Records shown.
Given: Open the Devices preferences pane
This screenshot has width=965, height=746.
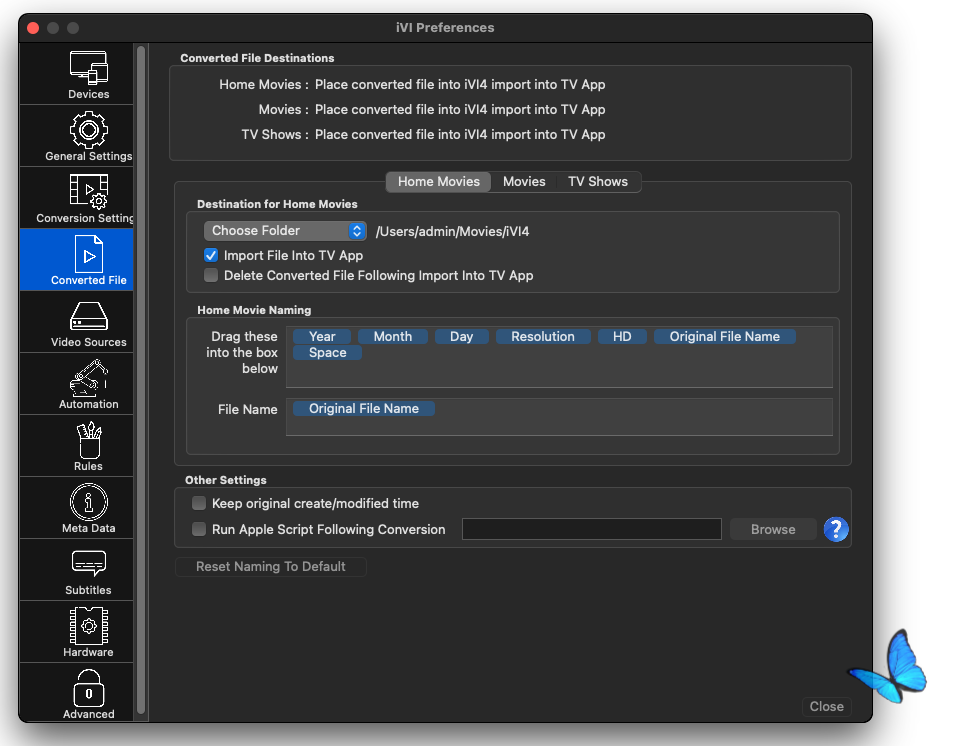Looking at the screenshot, I should (89, 73).
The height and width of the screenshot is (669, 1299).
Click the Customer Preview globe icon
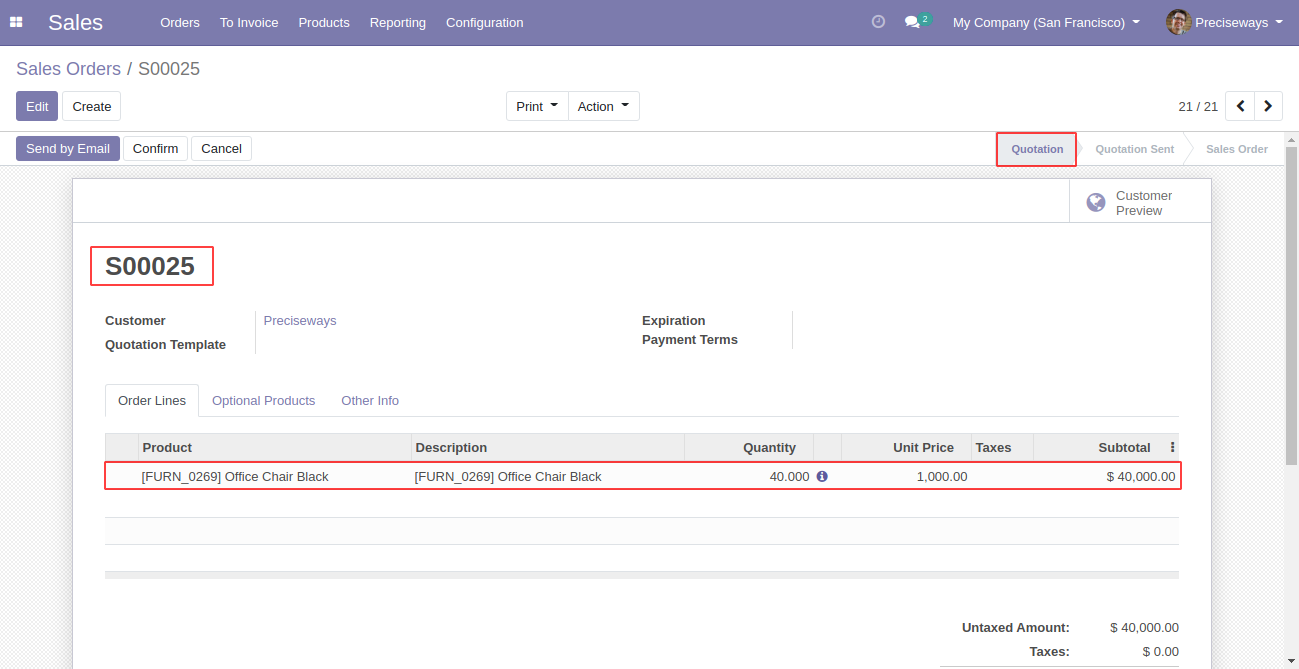(x=1096, y=203)
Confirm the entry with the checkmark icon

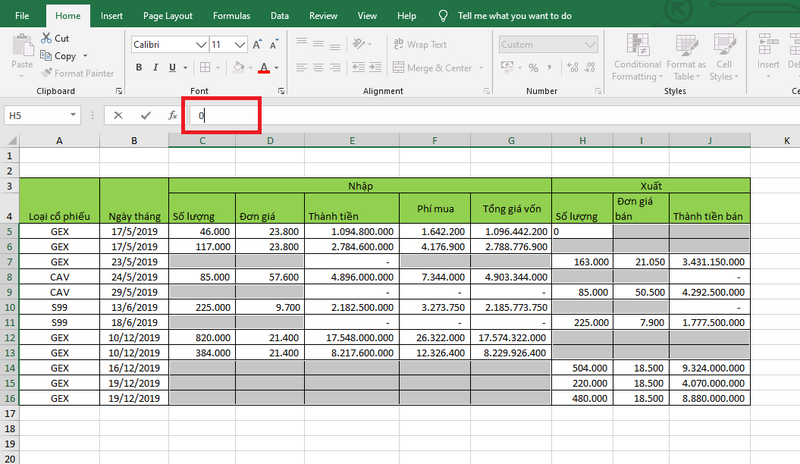pos(146,115)
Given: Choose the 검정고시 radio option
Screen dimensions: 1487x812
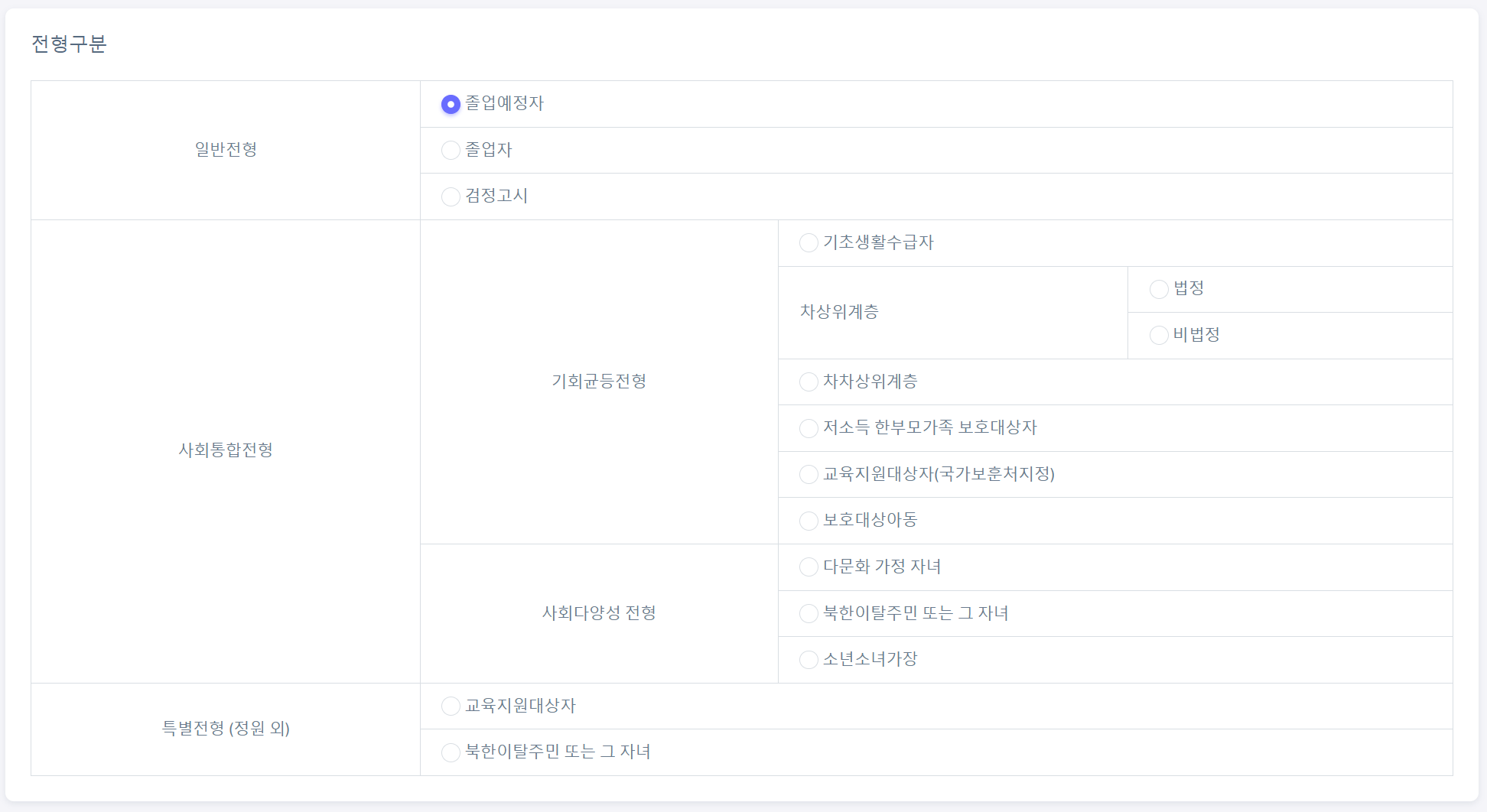Looking at the screenshot, I should pos(451,197).
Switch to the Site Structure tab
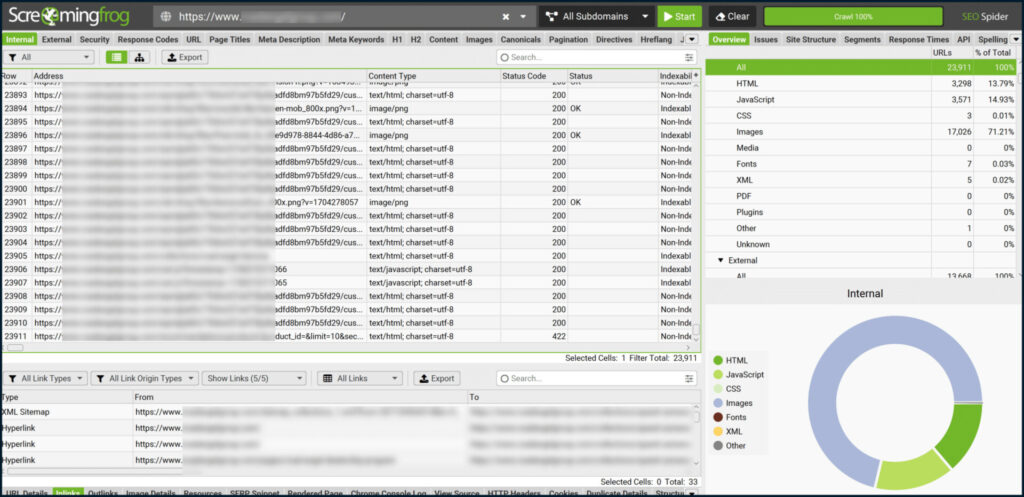The width and height of the screenshot is (1024, 497). pyautogui.click(x=812, y=39)
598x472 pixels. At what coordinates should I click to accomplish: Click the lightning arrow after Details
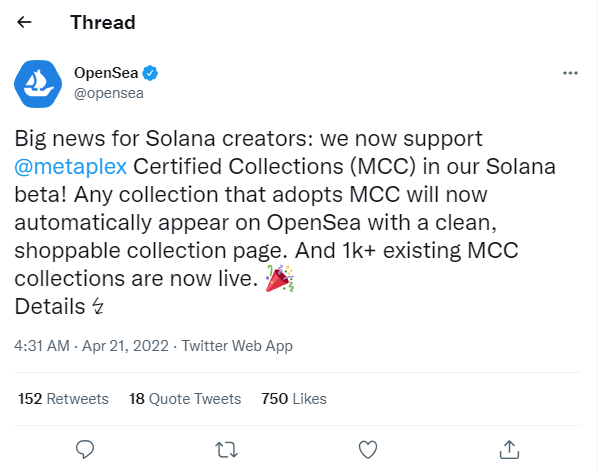tap(98, 306)
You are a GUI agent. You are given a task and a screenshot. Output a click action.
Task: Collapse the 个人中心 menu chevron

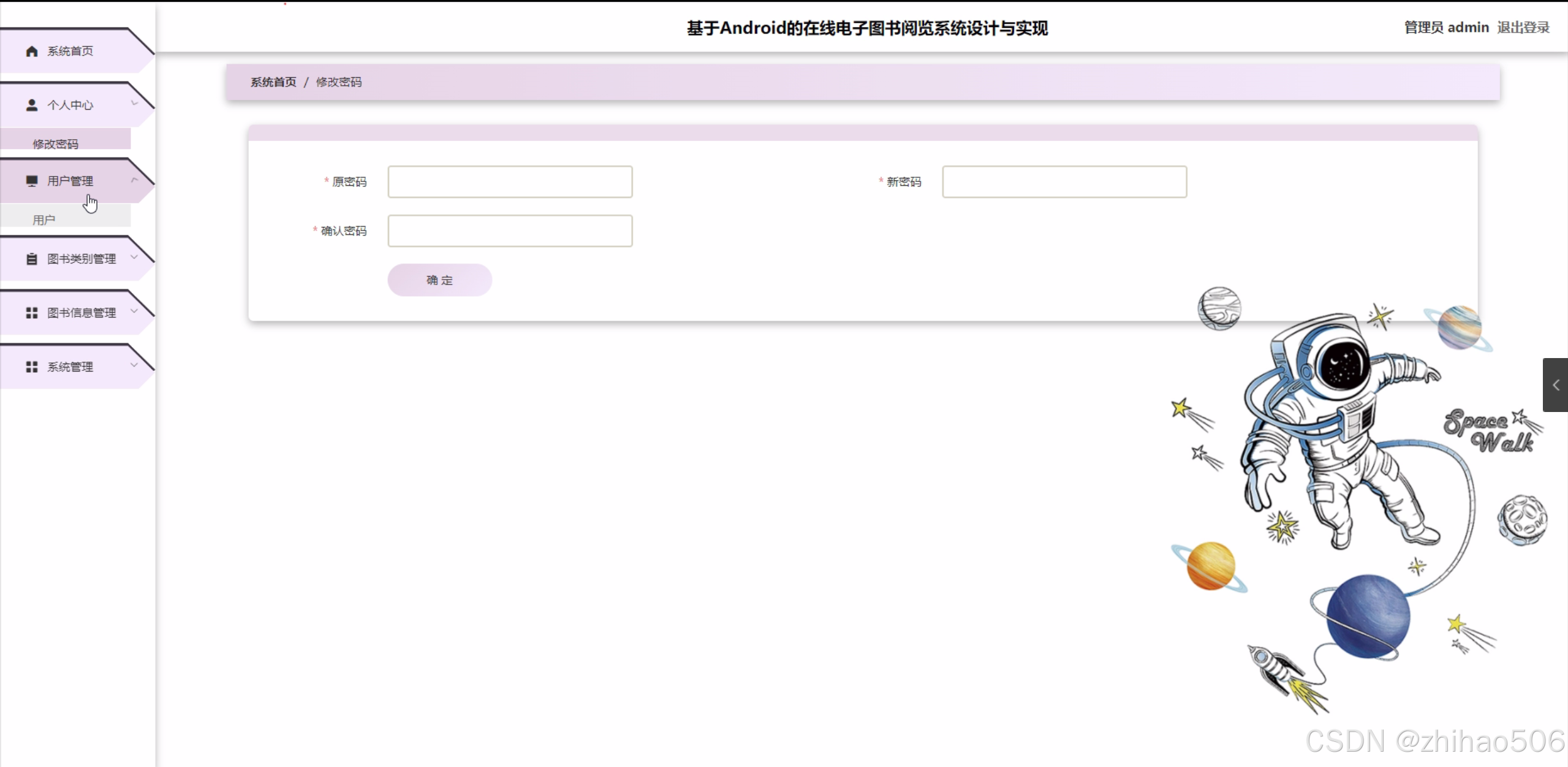(135, 104)
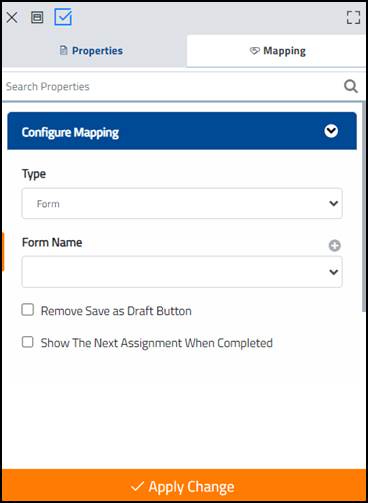Click the Apply Change button
368x503 pixels.
[x=184, y=486]
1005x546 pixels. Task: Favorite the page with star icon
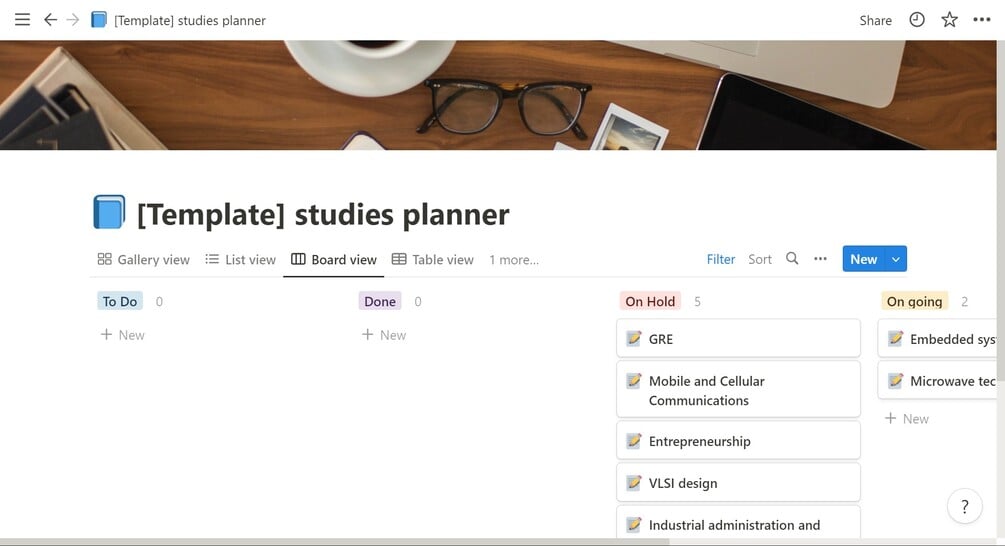click(949, 20)
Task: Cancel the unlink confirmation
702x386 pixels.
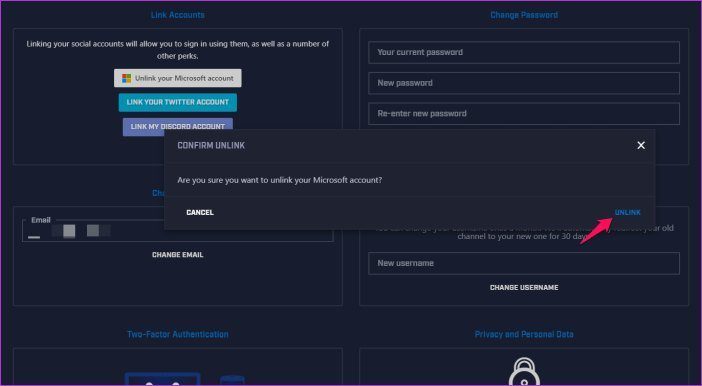Action: (x=200, y=212)
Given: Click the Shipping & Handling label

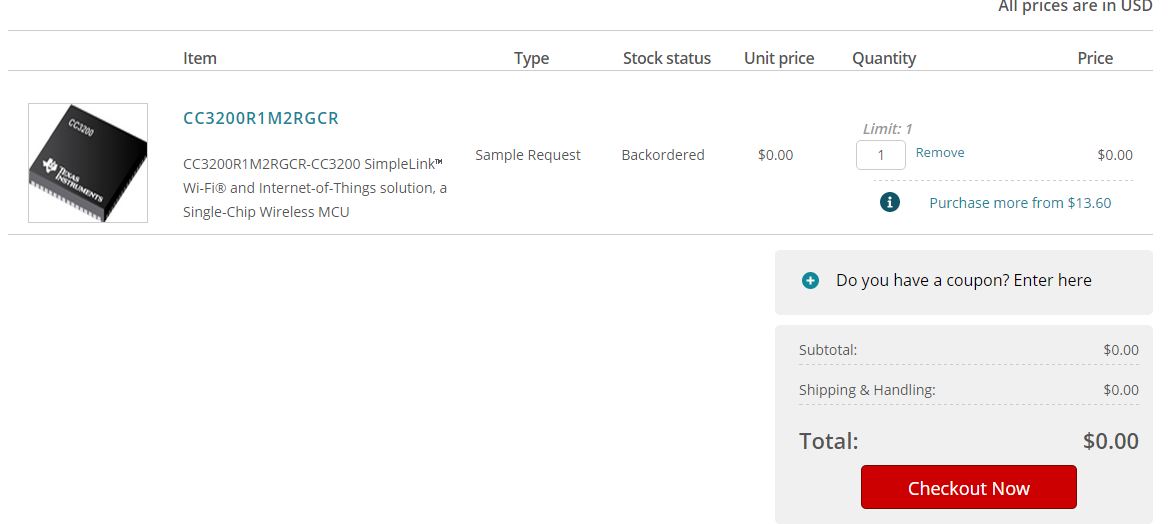Looking at the screenshot, I should (867, 390).
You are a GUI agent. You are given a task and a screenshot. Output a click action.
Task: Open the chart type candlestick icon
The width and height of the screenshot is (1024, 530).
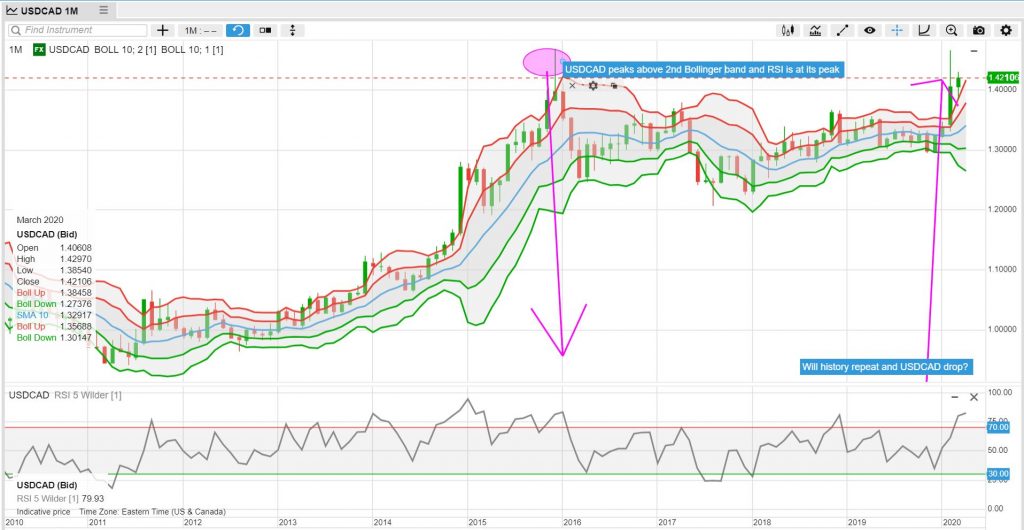point(789,31)
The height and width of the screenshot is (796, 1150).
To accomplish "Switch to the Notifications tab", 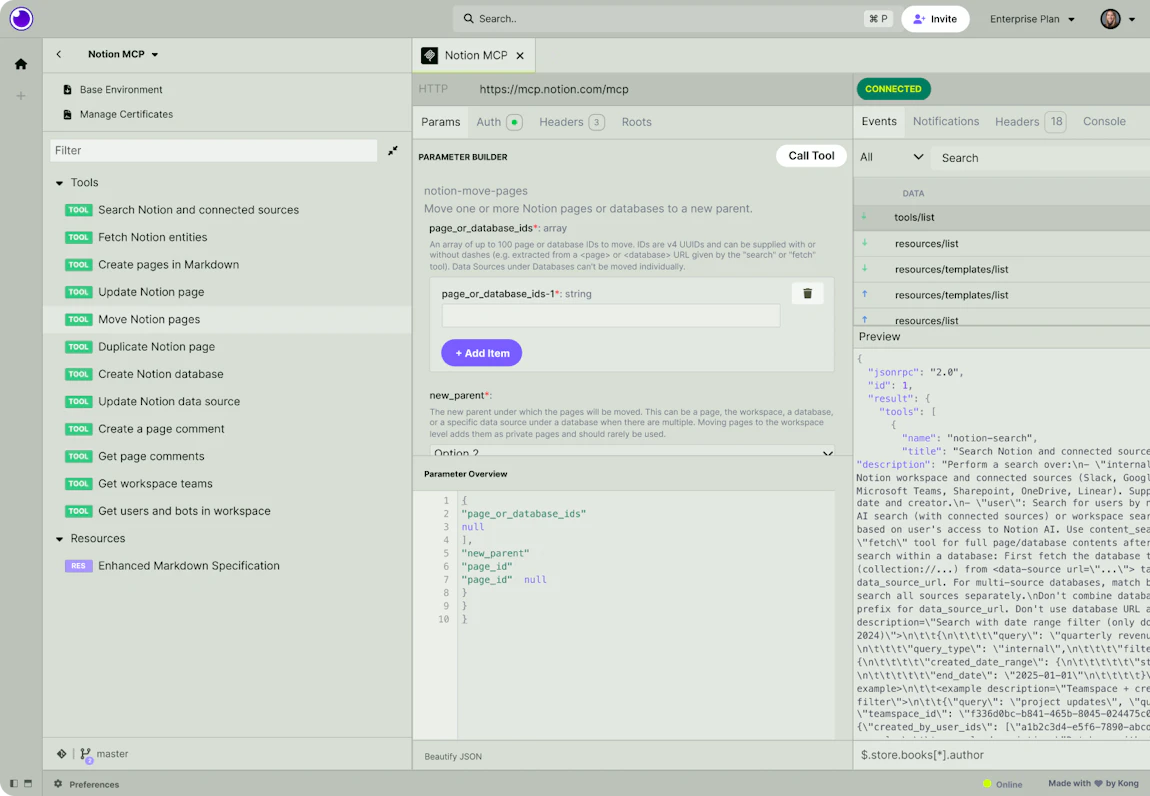I will tap(945, 121).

What is being asked. Turn everything in the data above, from the line containing "Confirm the entry with the checkmark icon" down through the line containing "The width and height of the screenshot is (1024, 497).", into a Markdown table with the columns Row and Data line, skipping blank lines. Leave the pictures out.

Problem solution.
| Row | Data line |
|---|---|
| 1 | Confirm the entry with the checkmark icon |
| 2 | pos(146,115) |
| 3 | Given: Choose the 검정고시 radio option |
| 4 | Screen dimensions: 1487x812 |
| 5 | Looking at the screenshot, I should pos(451,197). |
| 6 | Switch to the Site Structure tab |
| 7 | The width and height of the screenshot is (1024, 497). pyautogui.click(x=812, y=39) |